### Exercise brief
Retype each of these rows verbatim, keeping every line unchanged.

[Rows from a dataset]

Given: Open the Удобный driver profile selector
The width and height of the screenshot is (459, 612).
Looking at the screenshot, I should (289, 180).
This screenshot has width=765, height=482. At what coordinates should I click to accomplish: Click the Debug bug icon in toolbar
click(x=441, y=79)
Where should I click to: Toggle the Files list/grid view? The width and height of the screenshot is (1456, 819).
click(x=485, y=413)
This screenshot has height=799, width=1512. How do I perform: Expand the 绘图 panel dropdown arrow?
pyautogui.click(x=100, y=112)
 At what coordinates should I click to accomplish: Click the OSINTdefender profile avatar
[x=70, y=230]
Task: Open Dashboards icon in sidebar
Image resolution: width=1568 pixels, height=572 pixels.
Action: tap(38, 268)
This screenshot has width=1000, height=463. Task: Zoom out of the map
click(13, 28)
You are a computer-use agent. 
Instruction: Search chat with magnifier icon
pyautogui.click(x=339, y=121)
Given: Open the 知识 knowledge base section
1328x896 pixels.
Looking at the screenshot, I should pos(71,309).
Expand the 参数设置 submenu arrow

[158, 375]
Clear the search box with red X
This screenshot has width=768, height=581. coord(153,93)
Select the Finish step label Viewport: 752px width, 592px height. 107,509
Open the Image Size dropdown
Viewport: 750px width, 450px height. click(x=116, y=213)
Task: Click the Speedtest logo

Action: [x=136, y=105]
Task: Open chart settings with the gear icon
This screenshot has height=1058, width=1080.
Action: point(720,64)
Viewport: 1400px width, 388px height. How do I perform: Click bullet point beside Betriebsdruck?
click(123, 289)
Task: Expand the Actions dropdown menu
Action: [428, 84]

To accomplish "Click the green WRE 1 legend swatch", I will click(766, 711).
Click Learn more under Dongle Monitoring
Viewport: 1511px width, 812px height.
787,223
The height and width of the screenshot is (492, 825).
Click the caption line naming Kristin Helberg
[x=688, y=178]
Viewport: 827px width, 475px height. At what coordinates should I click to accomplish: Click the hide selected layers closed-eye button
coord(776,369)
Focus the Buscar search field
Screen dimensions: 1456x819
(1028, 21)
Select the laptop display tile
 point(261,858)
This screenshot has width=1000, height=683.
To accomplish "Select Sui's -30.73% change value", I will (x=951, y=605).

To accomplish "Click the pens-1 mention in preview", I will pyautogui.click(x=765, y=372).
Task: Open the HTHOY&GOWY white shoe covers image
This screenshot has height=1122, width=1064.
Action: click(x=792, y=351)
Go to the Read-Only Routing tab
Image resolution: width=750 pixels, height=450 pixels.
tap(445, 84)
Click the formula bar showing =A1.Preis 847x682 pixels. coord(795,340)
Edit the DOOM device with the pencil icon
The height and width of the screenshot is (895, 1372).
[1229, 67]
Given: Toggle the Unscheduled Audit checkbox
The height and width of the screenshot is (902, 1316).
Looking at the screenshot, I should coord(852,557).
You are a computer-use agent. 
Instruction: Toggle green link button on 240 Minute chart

### Task answer
Given: Open the Удобный driver profile selector
The width and height of the screenshot is (459, 612).
Looking at the screenshot, I should (289, 180).
This screenshot has width=765, height=482. At what coordinates should I click to accomplish: Click the Debug bug icon in toolbar
click(x=441, y=79)
Where should I click to: Toggle the Files list/grid view? The width and height of the screenshot is (1456, 819).
click(x=485, y=413)
This screenshot has height=799, width=1512. How do I perform: Expand the 绘图 panel dropdown arrow?
pyautogui.click(x=100, y=112)
 At what coordinates should I click to accomplish: Click the OSINTdefender profile avatar
[x=70, y=230]
Task: Open Dashboards icon in sidebar
Image resolution: width=1568 pixels, height=572 pixels.
Action: tap(38, 268)
This screenshot has width=1000, height=463. Task: Zoom out of the map
click(13, 28)
You are a computer-use agent. 
Instruction: Search chat with magnifier icon
pyautogui.click(x=339, y=121)
Given: Open the 知识 knowledge base section
1328x896 pixels.
Looking at the screenshot, I should pos(71,309).
Expand the 参数设置 submenu arrow

[158, 375]
Clear the search box with red X
This screenshot has width=768, height=581. coord(153,93)
Select the Finish step label Viewport: 752px width, 592px height. 107,509
Open the Image Size dropdown
Viewport: 750px width, 450px height. click(x=116, y=213)
Task: Click the Speedtest logo

Action: [x=136, y=105]
Task: Open chart settings with the gear icon
This screenshot has height=1058, width=1080.
Action: point(720,64)
Viewport: 1400px width, 388px height. How do I perform: Click bullet point beside Betriebsdruck?
click(123, 289)
Task: Expand the Actions dropdown menu
Action: [428, 84]

To accomplish "Click the green WRE 1 legend swatch", I will click(766, 711).
Click Learn more under Dongle Monitoring
Viewport: 1511px width, 812px height.
787,223
The height and width of the screenshot is (492, 825).
Click the caption line naming Kristin Helberg
[x=688, y=178]
Viewport: 827px width, 475px height. At what coordinates should I click to accomplish: Click the hide selected layers closed-eye button
coord(776,369)
Focus the Buscar search field
Screen dimensions: 1456x819
(1028, 21)
Select the laptop display tile
 point(261,858)
This screenshot has width=1000, height=683.
To accomplish "Select Sui's -30.73% change value", I will (x=951, y=605).

To accomplish "Click the pens-1 mention in preview", I will pyautogui.click(x=765, y=372).
Task: Open the HTHOY&GOWY white shoe covers image
This screenshot has height=1122, width=1064.
Action: click(x=792, y=351)
Go to the Read-Only Routing tab
Image resolution: width=750 pixels, height=450 pixels.
tap(445, 84)
Click the formula bar showing =A1.Preis 847x682 pixels. coord(795,340)
Edit the DOOM device with the pencil icon
The height and width of the screenshot is (895, 1372).
[1229, 67]
Given: Toggle the Unscheduled Audit checkbox
The height and width of the screenshot is (902, 1316).
Looking at the screenshot, I should coord(852,557).
You are a computer-use agent. 
Instruction: Toggle green link button on 240 Minute chart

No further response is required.